And she will have an emotinal tug with you in discussions. You are married. But I am not married to you and neither are any of us in this blog world. We aren’t calling on that emotional well with you and therefore our responses are natuarlly going to be formulated outside that. I can tell you that I do not go to bed at night wishing I could make people see things differently.
Your wife Kristie sound like a very lovely person. You must feel blessed to have her as your wife. Perhaps if you didn’t have to debate with her so much you might not be feeling the way you are. After all she is not the debate or word punching bag. I am certain you don’t verbally abuse her, but you have confessed to treating her in ways you regret.
Now I would never let my husband say things like that. Because I am his wife, not his child. Brother, my advice is this, don’t debate with your wife like Parchment and Pen.

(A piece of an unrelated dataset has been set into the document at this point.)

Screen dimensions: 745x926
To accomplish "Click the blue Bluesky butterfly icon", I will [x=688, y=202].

At the end of the day she’s cooking your dinner and we are not.
my advice..love her more than your viewpoint.
You are married and have to live together by vow…learn to come into agreement of respect and not by winner of debate.
Kara,
This was way back in 2001. Now we don’t debate, we just fight! 🙂
I think the 50 miles was to the city limit, because it is. It was 50 miles to the city limit! That city might be 1 mile across or 20 miles across depending on the city. They may have been 50 miles from there destination or possibly 70 miles and to further antagonize I can’t tell from Michael’s posting wich stance he was taking so he could not have been representing his thoughts to well but you know what it doesn’t matter because Kristie was correct!which is the same as being right! whether 50 miles or 70 miles ..they were almost there! He might not respond but I’ll bet he wants to 🙂
I only argue like that when I’m 100 percent sure of what I’m saying or at least until I’m proven wrong and backed into a corner 🙂
The first step to health is admitting that you have a problem.
This post gives me new hope that you might yet be able to see the Arminian light! 🙂
To be quite serious though, I do see quite a lot of evidence that you are listening almost as much as you are speaking/writing.

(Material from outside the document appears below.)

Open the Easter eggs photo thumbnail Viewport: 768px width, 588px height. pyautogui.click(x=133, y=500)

This was way back in 2001. Now we don’t debate, we just fight!
HAHAHAHAH — thank you for the morning laugh!!! That really was funny!
On a more serious note, that was a great message.
I know this is ridiculously nitpicking and missing the whole point of your post (I really like the analogy, by the way), but here goes. If the “50 Miles” sign means 50 miles to the city center (as you claimed), then the city limits are less than 50 miles away. You’ll reach the limits before you reach the center. So I’d have to say that your interpretation of the sign supports your wife’s claim that you were almost there, unless I’m misunderstanding. Disclaimer: I have no idea what distance the sign is actually measuring; I’m just going off your telling of the story.
Great points, Michael.
I can shed light on the posted mileage. The mileage to a city is relative to an arbitrary geographical location selected in the city, usually in the middle of the city. It doesn’t have to be any kind of special address or city property. It’s just a fixed, arbitrary location. You can’t start changing highway signs all over the state because some state office moves to the other side of town!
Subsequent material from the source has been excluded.